報告題目：Flow stability in viscoelastic pipe flows
報告人：Prof. Mengqi Zhang (National University of Singapore)
Recent studies indicate that viscoelastic (polymeric) pipe flows can be linearly unstable, in contrast to the linearly stable Newtonian pipe flows. This linear instability mechanism is surprising and has stimulated new interests to further study the flow stability/instability in viscoelastic pipe flows. In this talk, I will first present the state of the art of the research and then introduce our recent works.
The linear instability was found using a relatively simple constitutive model for the polymers, i.e., Oldroyd-B model. A more realistic model, FENE-P model, will be examined in this work and the transient energy growth of the linear modes will be depicted. It is found that an Orr mechanism (along with the critical-layer mechanism) is at play in the conformation tensor field, contributing to the total energy growth.
From a nonlinear point of view, the linear instability implies a possibility of supercritical bifurcation in viscoelastic pipe flows, again, in contrast to the subcritical Newtonian pipe flows. We applied a multiple-scale expansion method to study the bifurcation type in the viscoelastic pipe flows. It is found that the two bifurcation types both exist in this flow and a boundary between them is dictated by the polymer concentration (or viscosity ratio β). Our theoretical prediction of the bifurcation boundary in β is about 0.785 (below which, the flow is supercritical; vice versa), which is qualitatively close to the experimental observation β≈0.855. A scaling for the Landau coefficient has been found.

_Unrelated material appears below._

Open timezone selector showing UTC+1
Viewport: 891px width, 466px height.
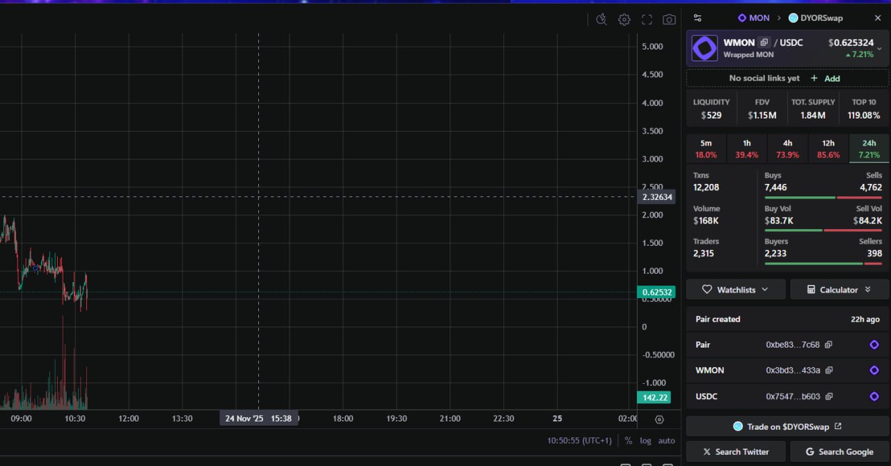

Dr. Mengqi Zhang is an assistant professor in the Department of Mechanics Engineering, National University of Singapore since 2018. He received his PhD in Université de Poitiers, France in 2016. His research interest includes numerical analysis and simulations of various flow problems, such as non-Newtonian flows and electrohydrodynamic flows. He is also interested in flow control and reduced-order modelling of complex flows, including machine-learning-aided flow manipulation.